10月15日、新聞週間ということで、新聞各紙特集を組んでいます。日本経済新聞北海道新聞それぞれ大きな仕事を評価された記者を登場させ、発言させていました。おふたりの気概のある発言、心強さを感じましたので、紹介させてもらいます。
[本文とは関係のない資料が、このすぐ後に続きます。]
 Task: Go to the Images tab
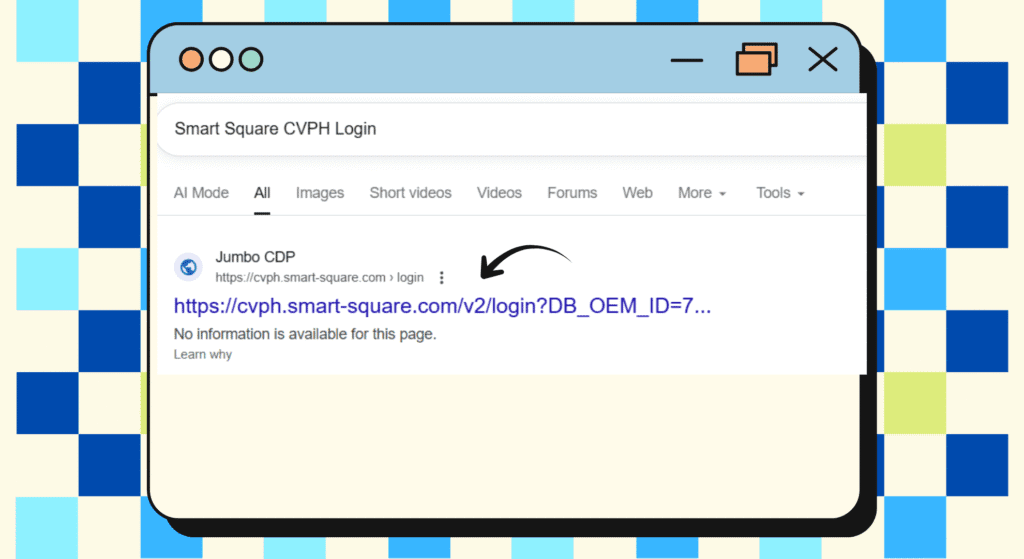point(320,193)
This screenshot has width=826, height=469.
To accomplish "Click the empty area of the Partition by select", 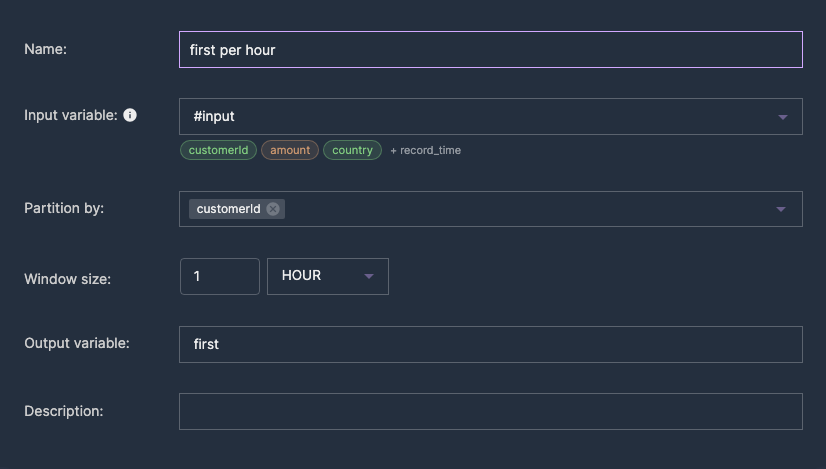I will 527,209.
日本経済新聞は、元宮内庁長官冨田朝彦氏(故人)のメモを入手し、記事を執筆した井上亮記者です。
井上氏は、2006年度の新聞協会賞を受賞することになりました。7月20日に報じた井上記者は、「昭和天皇靖国神社A級戦犯合祀に不快感』」を示すメモを6月20日に手帳より発見、飛び上がるほど驚きました。そしてきちんとした裏付け取材の上発表しました。

井上記者の発言のしめくくりです。
「得た情報の真偽を確認し、準備が整えば何ものにもひるむことなく速やかに報道する。記事の主眼を『昭和天皇靖国不参拝の理由が明らかになった』という『現代史の事実発掘』に置いて、裏付け取材に全力を挙げた。
仮にまったく別の理由を語る天皇の言葉が書かれていたとしても、同じような姿勢で報道しただろう。重要なのは事実である。どんな論議も、事実を踏まえないものは不毛であり危険だ。」

北海道新聞のむらすみ・よしふみ記者は、今年2月8日の北海道新聞で、吉野文六氏(87歳)証言を伝えました。1971年の沖縄返還協定当時の外務省アメリカ局長が、日米密約を政府側として初めて認めたのです。このときに、毎日新聞の西山記者が密約の証拠を入手し報道したことに対し、政府は西山記者と提供した外務省職員を逮捕、裁判にかけました。国会でも裁判でも、吉野局長を含めた政府側は「密約はない」と主張しつづけ、ふたりは有罪判決を受けることになります。

密約が存在したことが、アメリカ側資料から確認されました。今、西山氏は改めて国に対し裁判を起こし戦っています。その裁判の最中に出たことになった元局長吉野氏の証言は、政府が国民をあざむいていた(いまだに認める態度ではありません)ことを白日の下にさらしました。他紙も報道し、とこすみ氏は今年のJCJ賞を受賞しました。

とこすみ氏の発言のしめくくりです。
「米国では『日光消毒が一番』と言う。秘密は悪の温床。おてんとさま、つまり国民にさらすのが一番よい。
今月6日の衆院予算委員会田中真紀子氏が安倍晋三首相の対北朝鮮外交をこき下ろすと首相は気色ばんで反論した。『金正日総書記のご子息が日本に入って来て、それを送り返したのは当時の外相がなされた判断だ』
ご子息とは2001年、偽造旅券で入国しようとした男だ。政府は中国に強制送還し、タカ派は『逮捕もせず弱腰外交』と怒った。その時の外相が、田中氏。答弁で一矢報いたかの安倍首相だが、実は政府はこれまで、男が金総書記の長男正男氏と公式に認めていない。『秘密』を首相がばらした。法務省によると、いつ決めたかは言えないし、発表もしていないが、今は金正男氏の可能性が高いと判断しているのだという。